(练习任务)
逐字照抄从记录开头到含有“The image size is (1568, 781). (x=863, y=241)”的那一行为止的各行，首尾两行都要包括。

*** 所供记录

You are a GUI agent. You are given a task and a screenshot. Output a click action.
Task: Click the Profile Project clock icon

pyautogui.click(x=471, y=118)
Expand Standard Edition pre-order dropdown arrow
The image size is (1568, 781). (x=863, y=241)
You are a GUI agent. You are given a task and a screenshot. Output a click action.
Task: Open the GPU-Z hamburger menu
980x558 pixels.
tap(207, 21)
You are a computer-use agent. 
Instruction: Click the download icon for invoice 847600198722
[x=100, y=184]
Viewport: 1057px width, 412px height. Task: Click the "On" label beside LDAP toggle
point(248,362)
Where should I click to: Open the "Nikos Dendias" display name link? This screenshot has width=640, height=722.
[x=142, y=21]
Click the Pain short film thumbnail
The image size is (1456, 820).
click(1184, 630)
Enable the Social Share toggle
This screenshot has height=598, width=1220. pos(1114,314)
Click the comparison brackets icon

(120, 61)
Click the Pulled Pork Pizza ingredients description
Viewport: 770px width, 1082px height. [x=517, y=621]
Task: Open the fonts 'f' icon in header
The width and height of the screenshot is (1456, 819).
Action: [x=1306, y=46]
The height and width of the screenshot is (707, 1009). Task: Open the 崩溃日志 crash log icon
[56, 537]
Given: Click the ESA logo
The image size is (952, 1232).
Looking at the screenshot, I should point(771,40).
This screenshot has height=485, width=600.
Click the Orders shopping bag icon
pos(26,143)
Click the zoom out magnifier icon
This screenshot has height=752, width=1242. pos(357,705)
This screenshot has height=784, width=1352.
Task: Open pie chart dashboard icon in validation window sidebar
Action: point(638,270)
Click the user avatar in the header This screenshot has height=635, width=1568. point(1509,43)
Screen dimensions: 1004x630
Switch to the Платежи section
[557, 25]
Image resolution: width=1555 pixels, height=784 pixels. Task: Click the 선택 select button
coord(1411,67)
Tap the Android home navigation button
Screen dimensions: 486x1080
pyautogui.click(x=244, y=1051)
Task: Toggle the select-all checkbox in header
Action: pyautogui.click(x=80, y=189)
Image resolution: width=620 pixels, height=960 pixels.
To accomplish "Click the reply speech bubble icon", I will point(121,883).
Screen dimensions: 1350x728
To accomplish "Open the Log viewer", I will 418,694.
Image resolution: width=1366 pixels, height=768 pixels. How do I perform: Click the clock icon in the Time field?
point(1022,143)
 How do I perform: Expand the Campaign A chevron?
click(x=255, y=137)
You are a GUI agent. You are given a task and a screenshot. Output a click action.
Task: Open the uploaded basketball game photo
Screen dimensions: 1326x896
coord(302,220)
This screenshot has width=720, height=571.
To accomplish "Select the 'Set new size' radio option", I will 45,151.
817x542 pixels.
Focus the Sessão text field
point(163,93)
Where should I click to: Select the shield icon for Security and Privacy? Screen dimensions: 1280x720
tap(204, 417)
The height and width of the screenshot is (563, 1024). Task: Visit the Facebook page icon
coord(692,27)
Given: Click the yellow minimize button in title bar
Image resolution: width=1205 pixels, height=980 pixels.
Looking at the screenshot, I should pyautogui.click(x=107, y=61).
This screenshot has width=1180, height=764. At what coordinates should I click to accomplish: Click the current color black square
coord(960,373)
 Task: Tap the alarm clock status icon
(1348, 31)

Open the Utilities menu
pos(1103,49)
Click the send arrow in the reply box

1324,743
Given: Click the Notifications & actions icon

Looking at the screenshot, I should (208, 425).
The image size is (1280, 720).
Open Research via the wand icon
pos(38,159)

******

(练习结果)
You are a GUI agent. You are given a task and a screenshot. Output a click action.
Task: Click the Profile Project clock icon

pyautogui.click(x=471, y=118)
Expand Standard Edition pre-order dropdown arrow
The image size is (1568, 781). (x=863, y=241)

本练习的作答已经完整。